Thread: WAL + SSD = slow inserts?

WAL + SSD = slow inserts?

From

Skarsol

Date:

05 December 2013, 15:02:07

I'm trying to increase the speed of inserts in a database that is on a not super fast storage system. I have installed a pair of SSDs and placed pg_xlog on them but am still getting inserts that take up to a second to complete, with .3 seconds being about average. Iostat doesn't show the SSDs stressed at all, and changing synchronous_commit doesn't seem to affect it one way or the other. Where would I look next for what could be causing the delay?

Re: WAL + SSD = slow inserts?

From

desmodemone

Date:

05 December 2013, 15:06:47

Hello,

could you please post the postgresql version, the postgresql.conf, the operative system used, the kernel version and the filesystem used ?

Thank you

2013/12/5 Skarsol <skarsol@gmail.com>

I'm trying to increase the speed of inserts in a database that is on a not super fast storage system. I have installed a pair of SSDs and placed pg_xlog on them but am still getting inserts that take up to a second to complete, with .3 seconds being about average. Iostat doesn't show the SSDs stressed at all, and changing synchronous_commit doesn't seem to affect it one way or the other. Where would I look next for what could be causing the delay?

Re: WAL + SSD = slow inserts?

From

Skarsol

Date:

05 December 2013, 15:16:44

psql (PostgreSQL) 9.2.5
Red Hat Enterprise Linux Server release 6.4 (Santiago)
Linux 2.6.32-358.6.1.el6.x86_64 #1 SMP Fri Mar 29 16:51:51 EDT 2013 x86_64 x86_64 x86_64 GNU/Linux

All relevant filesystems are ext4

Changes from defaults:
max_connections = 500
shared_buffers = 32000MB
temp_buffers = 24MB
work_mem = 1GB
maintenance_work_mem = 5GB
wal_level = archive
wal_buffers = 16MB
checkpoint_completion_target = 0.9
archive_mode = on
archive_command = 'test ! -f /databases/pg_archive/db/%f && cp %p /databases/pg_archive/db/%f'
effective_cache_size = 64000MB
default_statistics_target = 5000
log_checkpoints = on
stats_temp_directory = '/tmp/pgstat'

On Thu, Dec 5, 2013 at 9:06 AM, desmodemone <desmodemone@gmail.com> wrote:

Hello,
could you please post the postgresql version, the postgresql.conf, the operative system used, the kernel version and the filesystem used ?

Thank you

2013/12/5 Skarsol <skarsol@gmail.com>
I'm trying to increase the speed of inserts in a database that is on a not super fast storage system.
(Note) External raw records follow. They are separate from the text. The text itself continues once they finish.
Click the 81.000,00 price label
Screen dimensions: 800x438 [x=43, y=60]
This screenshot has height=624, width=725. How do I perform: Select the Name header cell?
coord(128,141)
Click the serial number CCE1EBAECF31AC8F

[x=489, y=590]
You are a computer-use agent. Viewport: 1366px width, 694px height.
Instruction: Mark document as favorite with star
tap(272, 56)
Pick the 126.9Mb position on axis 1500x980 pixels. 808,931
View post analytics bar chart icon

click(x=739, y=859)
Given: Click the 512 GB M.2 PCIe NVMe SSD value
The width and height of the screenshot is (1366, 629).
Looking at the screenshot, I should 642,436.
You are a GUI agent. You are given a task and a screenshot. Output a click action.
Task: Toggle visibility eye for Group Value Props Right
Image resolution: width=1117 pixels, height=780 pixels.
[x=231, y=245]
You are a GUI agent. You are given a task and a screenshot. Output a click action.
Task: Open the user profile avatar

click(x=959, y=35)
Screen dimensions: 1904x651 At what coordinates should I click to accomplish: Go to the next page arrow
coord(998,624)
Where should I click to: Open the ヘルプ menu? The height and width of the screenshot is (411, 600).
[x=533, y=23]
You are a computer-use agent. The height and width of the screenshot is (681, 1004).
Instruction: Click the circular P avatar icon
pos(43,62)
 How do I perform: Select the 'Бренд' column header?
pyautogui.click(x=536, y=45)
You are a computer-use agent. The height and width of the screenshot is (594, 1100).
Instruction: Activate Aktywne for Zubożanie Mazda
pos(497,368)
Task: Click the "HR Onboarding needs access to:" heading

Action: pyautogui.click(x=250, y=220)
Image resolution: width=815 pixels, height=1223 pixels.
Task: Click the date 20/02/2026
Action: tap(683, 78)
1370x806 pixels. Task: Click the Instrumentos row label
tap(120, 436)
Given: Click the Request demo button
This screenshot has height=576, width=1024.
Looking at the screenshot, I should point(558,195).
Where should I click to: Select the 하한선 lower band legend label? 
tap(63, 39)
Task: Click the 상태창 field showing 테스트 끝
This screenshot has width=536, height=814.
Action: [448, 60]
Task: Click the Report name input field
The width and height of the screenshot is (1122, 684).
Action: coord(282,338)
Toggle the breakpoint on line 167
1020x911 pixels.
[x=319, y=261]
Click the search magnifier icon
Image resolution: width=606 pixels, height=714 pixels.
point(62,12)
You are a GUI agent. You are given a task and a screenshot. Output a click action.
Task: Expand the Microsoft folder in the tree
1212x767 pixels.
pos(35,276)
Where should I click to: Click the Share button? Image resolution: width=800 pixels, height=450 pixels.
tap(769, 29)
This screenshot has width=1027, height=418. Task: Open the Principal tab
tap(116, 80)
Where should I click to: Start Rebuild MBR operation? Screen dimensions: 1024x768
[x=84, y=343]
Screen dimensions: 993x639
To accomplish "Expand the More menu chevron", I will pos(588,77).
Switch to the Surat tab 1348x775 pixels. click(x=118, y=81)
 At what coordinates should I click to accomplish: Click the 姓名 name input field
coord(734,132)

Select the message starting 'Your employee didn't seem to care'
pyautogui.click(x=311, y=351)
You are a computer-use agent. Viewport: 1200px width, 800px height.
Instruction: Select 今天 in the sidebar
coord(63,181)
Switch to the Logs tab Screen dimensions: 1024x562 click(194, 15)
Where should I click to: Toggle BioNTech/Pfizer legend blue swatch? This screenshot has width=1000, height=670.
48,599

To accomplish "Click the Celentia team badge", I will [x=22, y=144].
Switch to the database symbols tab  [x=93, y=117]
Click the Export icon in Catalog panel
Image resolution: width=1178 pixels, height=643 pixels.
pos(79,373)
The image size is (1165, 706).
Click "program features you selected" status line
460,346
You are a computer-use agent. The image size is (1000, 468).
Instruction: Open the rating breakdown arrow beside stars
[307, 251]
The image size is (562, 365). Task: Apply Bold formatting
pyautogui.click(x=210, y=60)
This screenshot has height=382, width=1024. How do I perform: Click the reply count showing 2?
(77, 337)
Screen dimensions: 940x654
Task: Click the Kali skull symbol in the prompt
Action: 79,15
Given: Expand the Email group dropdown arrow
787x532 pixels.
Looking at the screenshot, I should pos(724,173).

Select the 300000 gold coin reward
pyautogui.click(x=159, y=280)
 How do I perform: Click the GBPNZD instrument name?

I have installed a pair of SSDs and placed pg_xlog on them but am still getting inserts that take up to a second to complete, with .3 seconds being about average. Iostat doesn't show the SSDs stressed at all, and changing synchronous_commit doesn't seem to affect it one way or the other. Where would I look next for what could be causing the delay?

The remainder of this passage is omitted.